> [DATA LISTING]:
※ ※ ※

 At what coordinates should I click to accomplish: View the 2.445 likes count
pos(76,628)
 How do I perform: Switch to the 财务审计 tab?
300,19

※ ※ ※

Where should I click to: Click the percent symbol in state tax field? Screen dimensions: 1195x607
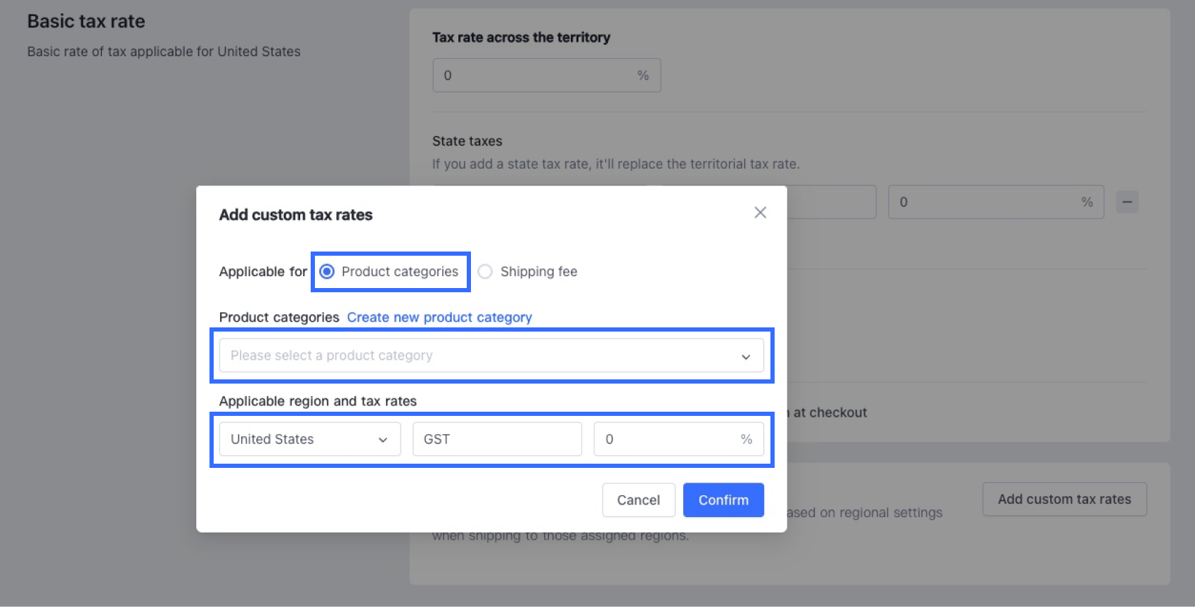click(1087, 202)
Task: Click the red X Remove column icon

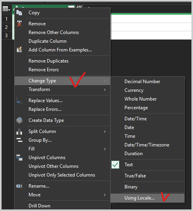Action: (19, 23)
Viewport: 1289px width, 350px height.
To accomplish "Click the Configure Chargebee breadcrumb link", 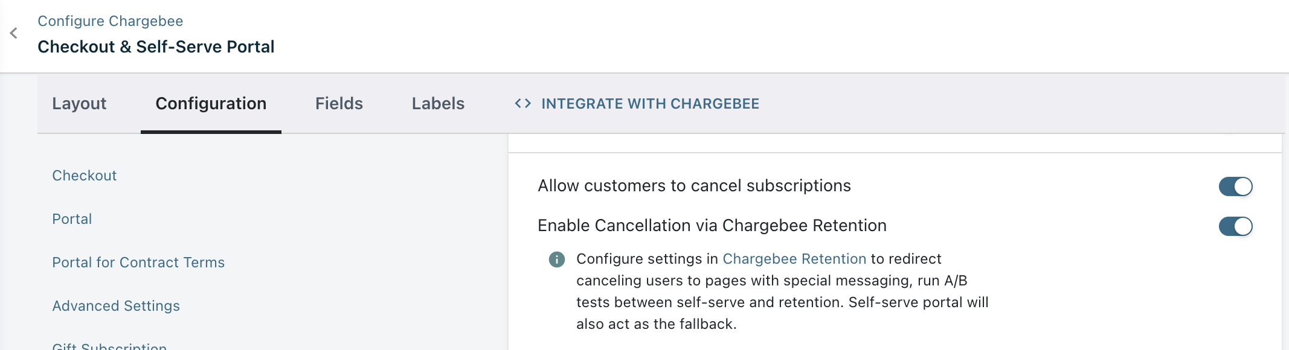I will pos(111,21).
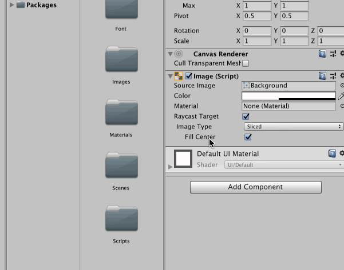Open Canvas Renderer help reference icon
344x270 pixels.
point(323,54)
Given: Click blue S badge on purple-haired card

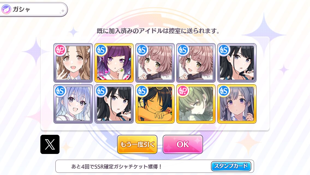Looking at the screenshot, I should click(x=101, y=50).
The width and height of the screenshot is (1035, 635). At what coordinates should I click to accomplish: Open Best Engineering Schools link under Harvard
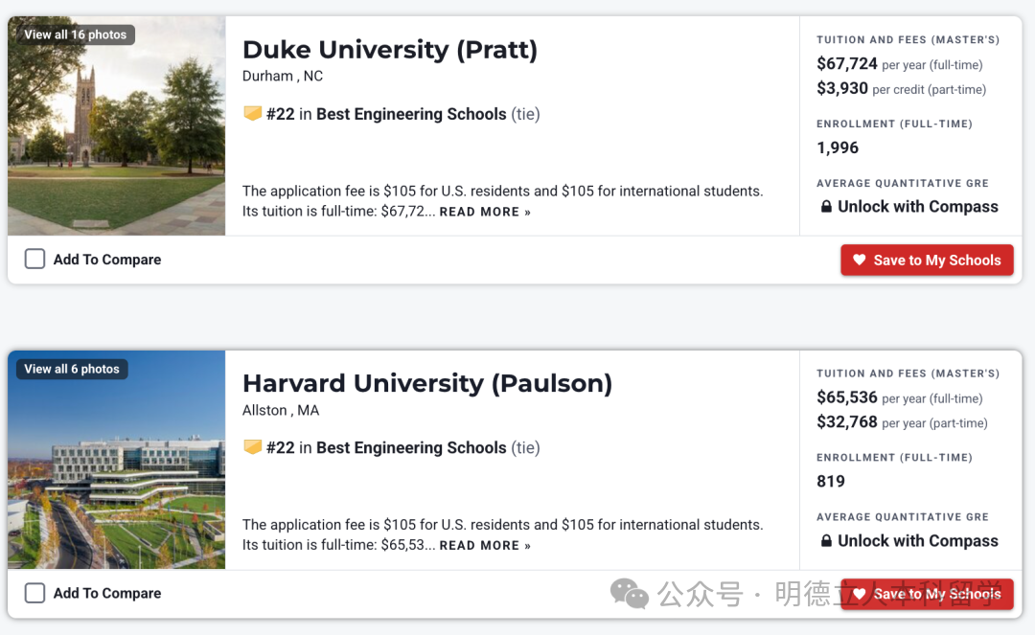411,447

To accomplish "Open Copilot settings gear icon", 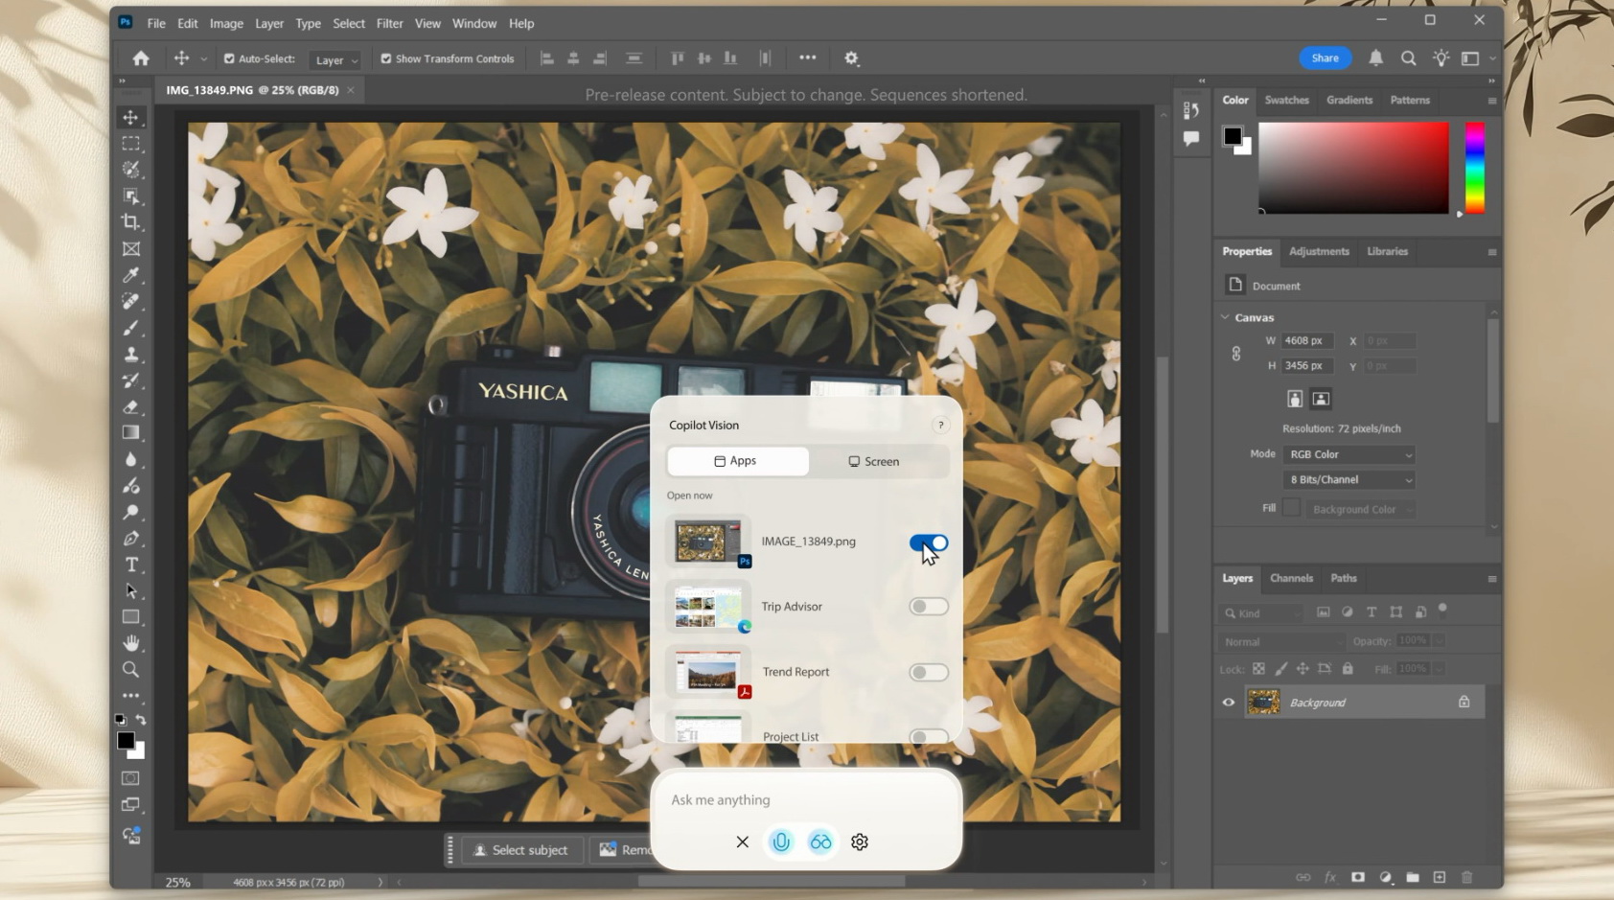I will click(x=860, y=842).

※ ※ ※

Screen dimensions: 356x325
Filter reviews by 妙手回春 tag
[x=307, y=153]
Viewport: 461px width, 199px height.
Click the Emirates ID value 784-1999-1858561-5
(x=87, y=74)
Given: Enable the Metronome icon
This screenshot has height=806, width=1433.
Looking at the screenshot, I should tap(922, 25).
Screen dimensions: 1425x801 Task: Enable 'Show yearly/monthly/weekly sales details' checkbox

※ ※ ※

> [PROBLEM DETAILS]: Retype the part of the records that opens with the line containing "Viewport: 461px width, 199px height." and closes with the line containing "Screen dimensions: 1425x801", reproducing each line precisely, with both of those lines included.

> [SOLUTION FOR THIS PROBLEM]:
Viewport: 461px width, 199px height.
Click the Emirates ID value 784-1999-1858561-5
(x=87, y=74)
Given: Enable the Metronome icon
This screenshot has height=806, width=1433.
Looking at the screenshot, I should tap(922, 25).
Screen dimensions: 1425x801 Task: Enable 'Show yearly/monthly/weekly sales details' checkbox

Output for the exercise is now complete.